Le label sorti de son domaine. Un label de sécurité chimique ne dit rien du social, un label social ne dit rien des matières. Ne faites pas dire à un logo ce qu’il ne certifie pas.

Comment vérifier un label en pratique

Un logo se copie facilement, et certaines marques s’en inspirent pour créer le leur, plus flou. Pour lever le doute, le réflexe le plus sûr est de remonter à la source. La plupart des organismes sérieux (GOTS, OEKO-TEX, GRS, Fair Wear, bluesign) disposent d’un site officiel et, souvent, d’une base de données publique permettant de rechercher les entreprises ou les produits certifiés. Un vrai label s’accompagne généralement d’un numéro de licence ou de certificat que l’on peut, en principe, retrouver.

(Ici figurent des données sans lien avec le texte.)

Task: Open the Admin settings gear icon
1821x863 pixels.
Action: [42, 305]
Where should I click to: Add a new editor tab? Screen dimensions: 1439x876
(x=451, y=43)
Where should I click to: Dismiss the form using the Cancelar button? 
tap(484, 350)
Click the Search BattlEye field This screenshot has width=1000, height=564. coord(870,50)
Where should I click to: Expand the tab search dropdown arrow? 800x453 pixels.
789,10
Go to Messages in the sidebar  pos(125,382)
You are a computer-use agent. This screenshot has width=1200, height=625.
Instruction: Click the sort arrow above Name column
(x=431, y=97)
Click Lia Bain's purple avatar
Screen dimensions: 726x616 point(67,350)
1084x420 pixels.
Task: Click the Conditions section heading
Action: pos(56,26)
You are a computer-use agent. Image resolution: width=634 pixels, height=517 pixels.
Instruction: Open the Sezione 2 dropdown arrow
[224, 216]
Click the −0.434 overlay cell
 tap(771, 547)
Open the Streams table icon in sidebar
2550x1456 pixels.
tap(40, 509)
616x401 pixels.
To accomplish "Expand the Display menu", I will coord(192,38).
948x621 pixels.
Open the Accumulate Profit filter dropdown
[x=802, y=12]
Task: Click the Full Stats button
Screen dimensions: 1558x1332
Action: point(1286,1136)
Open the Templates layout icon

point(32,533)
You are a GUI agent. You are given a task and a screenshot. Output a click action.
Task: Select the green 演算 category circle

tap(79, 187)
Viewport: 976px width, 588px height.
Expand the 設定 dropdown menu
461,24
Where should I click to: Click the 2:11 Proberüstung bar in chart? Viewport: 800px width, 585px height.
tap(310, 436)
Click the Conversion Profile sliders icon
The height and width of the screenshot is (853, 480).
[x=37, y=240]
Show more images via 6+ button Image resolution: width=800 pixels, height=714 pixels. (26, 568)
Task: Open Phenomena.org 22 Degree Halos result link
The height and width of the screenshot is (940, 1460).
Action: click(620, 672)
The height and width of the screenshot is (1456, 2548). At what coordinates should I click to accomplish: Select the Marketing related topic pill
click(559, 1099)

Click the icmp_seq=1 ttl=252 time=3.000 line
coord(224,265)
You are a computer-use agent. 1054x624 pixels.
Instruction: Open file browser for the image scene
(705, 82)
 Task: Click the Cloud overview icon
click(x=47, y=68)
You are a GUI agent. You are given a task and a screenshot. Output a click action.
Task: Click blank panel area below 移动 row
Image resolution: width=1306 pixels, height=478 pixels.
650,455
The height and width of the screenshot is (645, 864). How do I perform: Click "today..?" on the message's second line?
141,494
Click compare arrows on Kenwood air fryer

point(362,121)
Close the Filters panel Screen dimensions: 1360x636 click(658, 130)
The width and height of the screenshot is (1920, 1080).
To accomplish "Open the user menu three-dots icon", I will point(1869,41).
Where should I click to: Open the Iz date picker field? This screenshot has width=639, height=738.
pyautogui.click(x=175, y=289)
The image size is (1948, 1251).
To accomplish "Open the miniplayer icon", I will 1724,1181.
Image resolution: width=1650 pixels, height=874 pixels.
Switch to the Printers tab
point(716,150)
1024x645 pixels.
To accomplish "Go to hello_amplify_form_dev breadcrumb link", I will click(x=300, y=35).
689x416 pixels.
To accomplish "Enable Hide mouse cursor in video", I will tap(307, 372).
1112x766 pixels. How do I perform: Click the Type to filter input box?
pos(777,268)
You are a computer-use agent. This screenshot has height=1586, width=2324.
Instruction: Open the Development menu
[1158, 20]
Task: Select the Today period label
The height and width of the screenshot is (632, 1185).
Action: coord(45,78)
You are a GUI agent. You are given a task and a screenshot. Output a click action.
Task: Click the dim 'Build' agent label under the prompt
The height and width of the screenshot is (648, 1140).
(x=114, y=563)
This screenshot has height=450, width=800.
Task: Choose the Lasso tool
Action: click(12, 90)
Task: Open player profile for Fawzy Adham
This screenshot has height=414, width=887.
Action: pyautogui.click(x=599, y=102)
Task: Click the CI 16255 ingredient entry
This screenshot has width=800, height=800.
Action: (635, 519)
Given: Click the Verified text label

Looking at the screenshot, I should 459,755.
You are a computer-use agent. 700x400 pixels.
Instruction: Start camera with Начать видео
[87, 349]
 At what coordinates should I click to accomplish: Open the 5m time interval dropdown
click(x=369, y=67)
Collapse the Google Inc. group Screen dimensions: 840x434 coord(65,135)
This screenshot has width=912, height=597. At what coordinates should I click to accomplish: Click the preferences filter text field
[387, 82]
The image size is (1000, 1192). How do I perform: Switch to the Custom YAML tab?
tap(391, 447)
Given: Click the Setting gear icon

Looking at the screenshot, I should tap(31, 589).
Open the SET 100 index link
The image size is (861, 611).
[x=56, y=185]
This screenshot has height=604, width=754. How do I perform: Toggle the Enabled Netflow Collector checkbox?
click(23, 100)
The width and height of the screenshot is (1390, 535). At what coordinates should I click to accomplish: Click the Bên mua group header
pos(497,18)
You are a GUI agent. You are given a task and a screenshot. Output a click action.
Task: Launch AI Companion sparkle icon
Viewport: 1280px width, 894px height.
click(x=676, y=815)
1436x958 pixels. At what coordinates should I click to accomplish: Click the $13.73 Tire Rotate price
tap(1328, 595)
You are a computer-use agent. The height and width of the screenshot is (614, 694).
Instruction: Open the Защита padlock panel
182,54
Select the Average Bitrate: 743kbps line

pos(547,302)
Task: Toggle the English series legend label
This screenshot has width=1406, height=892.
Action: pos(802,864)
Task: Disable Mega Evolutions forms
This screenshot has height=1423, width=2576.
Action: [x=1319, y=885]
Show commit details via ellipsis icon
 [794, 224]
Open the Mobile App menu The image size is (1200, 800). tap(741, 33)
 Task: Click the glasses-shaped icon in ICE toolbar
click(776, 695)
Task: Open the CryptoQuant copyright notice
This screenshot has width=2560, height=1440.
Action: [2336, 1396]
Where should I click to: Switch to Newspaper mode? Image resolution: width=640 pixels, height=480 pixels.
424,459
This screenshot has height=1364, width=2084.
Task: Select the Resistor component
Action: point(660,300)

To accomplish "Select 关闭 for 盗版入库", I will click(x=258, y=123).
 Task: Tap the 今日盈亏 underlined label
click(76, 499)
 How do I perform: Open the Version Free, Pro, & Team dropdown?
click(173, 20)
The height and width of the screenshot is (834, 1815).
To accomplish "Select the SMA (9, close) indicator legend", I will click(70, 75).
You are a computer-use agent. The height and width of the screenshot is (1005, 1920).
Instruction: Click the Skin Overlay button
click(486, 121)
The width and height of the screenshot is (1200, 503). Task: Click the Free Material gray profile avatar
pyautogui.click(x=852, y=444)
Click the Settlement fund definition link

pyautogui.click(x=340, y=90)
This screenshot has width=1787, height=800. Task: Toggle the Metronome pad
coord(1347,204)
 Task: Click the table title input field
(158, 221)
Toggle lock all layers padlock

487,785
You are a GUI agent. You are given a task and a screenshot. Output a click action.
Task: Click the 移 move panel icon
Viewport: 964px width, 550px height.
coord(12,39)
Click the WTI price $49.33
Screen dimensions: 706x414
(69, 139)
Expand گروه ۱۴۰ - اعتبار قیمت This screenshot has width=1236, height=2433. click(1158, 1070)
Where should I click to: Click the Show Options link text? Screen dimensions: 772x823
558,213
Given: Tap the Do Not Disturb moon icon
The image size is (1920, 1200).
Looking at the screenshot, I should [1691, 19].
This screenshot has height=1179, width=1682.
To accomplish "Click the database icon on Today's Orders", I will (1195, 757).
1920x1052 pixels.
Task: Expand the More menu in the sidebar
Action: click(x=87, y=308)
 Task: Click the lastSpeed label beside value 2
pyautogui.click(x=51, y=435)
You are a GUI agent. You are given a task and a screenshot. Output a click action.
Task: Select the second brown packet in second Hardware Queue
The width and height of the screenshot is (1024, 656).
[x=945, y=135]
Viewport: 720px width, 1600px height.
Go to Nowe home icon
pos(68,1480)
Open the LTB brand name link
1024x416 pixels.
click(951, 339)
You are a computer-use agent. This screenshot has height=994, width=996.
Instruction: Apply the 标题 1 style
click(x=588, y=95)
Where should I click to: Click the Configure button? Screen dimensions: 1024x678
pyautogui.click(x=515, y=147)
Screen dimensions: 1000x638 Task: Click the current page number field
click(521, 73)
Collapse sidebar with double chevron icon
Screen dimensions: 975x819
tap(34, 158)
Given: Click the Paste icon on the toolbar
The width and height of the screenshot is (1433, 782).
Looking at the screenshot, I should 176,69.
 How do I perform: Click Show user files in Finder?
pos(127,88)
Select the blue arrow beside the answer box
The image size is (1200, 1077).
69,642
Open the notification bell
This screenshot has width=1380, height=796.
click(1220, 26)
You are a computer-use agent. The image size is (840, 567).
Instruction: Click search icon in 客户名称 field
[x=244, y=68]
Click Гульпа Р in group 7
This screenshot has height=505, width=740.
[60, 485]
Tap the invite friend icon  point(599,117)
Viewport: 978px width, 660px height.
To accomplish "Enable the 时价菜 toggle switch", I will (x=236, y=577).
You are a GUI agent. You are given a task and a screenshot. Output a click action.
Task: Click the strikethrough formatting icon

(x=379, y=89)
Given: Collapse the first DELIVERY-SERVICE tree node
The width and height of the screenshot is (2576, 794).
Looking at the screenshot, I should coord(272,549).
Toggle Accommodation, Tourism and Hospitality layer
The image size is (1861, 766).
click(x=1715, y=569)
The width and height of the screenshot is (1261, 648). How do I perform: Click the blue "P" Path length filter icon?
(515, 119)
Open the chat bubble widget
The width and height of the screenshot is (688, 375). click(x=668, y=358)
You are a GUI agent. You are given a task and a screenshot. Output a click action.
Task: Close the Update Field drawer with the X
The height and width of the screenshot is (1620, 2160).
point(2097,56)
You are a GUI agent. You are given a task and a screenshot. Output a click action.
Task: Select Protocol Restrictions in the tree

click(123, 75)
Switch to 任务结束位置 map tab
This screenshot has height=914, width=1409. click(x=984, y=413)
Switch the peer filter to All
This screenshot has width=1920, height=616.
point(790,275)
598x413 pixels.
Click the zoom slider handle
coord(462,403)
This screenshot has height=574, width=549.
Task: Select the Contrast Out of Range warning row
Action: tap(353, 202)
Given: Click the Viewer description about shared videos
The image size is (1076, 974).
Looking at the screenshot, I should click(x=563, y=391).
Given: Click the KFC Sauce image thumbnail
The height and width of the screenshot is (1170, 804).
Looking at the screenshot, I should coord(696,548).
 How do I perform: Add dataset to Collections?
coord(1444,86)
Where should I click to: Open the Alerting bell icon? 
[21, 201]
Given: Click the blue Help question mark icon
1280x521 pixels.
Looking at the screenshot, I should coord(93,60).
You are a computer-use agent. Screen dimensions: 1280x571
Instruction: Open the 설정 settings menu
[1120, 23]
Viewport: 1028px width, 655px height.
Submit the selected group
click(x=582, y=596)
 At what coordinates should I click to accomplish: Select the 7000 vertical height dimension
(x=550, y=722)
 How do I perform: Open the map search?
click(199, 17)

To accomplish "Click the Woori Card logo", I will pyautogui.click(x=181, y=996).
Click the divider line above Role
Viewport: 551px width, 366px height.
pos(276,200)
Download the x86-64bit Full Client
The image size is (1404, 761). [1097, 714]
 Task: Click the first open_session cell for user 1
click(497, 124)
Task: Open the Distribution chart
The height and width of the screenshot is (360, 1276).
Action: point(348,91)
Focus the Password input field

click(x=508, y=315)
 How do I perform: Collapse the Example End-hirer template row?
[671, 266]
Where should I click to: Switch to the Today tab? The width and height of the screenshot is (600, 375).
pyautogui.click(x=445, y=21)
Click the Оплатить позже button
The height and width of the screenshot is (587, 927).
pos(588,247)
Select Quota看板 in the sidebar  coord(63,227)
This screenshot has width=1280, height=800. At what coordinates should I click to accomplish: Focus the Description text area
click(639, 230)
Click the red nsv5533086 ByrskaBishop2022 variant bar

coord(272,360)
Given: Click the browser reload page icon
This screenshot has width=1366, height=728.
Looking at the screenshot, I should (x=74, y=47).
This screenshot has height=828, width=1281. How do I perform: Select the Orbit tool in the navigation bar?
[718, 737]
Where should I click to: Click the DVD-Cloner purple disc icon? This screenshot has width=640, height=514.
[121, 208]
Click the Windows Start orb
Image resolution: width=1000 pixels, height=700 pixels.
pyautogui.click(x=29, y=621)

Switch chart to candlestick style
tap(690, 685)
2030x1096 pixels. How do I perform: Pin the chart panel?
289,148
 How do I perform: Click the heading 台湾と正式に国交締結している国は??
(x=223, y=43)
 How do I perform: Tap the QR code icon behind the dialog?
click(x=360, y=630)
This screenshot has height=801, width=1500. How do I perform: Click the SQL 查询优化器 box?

Méfiez-vous aussi des ressemblances : un pictogramme vert avec une feuille et un nom vague n’est pas un label, même s’il en a l’apparence. Rappelez-vous enfin qu’une certification porte souvent sur un produit ou une gamme précise, pas automatiquement sur toute la marque. Voir un logo GOTS sur un tee-shirt ne signifie pas que l’ensemble du catalogue est bio. Prendre trente secondes pour vérifier, c’est se donner les moyens de ne pas confondre engagement réel et habillage marketing.

Un label ne remplace pas la transparence

Aussi utiles soient-ils, les labels sont un plancher, pas un plafond. Ils garantissent un socle de critères, mais ils ne racontent pas toute l’histoire d’un vêtement. C’est pourquoi la transparence globale d’une marque compte tout autant : une entreprise qui explique clairement ses matières, montre ses usines, publie des objectifs et reconnaît ses limites peut inspirer davantage confiance qu’une autre qui se contente d’exhiber un seul logo.

L’idéal est de combiner les deux regards : des certifications indépendantes pour les garanties vérifiables, et de la transparence pour le reste. Un label répond à la question « est-ce prouvé ? » ; la transparence répond à « qu’est-ce qui n’est pas encore parfait, et pourquoi ? ». Ensemble, elles vous donnent une image bien plus fidèle que n’importe quel pictogramme pris isolément.

Comment utiliser les labels au quotidien

Vous n’avez pas besoin de tous les connaître par cœur. Quelques réflexes suffisent :

  • Préférez un vrai label à un adjectif. Un logo de certification indépendante vaut mieux qu’un « éco-conçu » sans preuve.
  • Combinez-les. GOTS pour la matière, OEKO-TEX pour la sécurité, Fair Wear pour le social : c’est leur cumul qui dessine une démarche solide.
  • Sachez ce que chacun ne couvre pas. Aucun label ne dit tout ; il reste toujours des angles à vérifier, comme le transport.
  • Méfiez-vous des logos maison. Un label créé par la marque elle-même, sans contrôle extérieur, n’a pas la même valeur.
  • Recoupez avec la transparence. Une marque qui affiche ses labels ET explique ses matières, ses usines et ses limites inspire davantage confiance.

Les labels ne remplacent pas votre jugement, ils l’outillent. Bien lus, ils transforment une étiquette obscure en information utile, et vous rendent un peu plus libre face aux discours des marques. C’est exactement l’esprit d’une mode que l’on choisit en connaissance de cause.

Sources : GOTS, OEKO-TEX, Global Recycled Standard, European Flax / Masters of Linen, Fair Wear Foundation, bluesign, B Lab.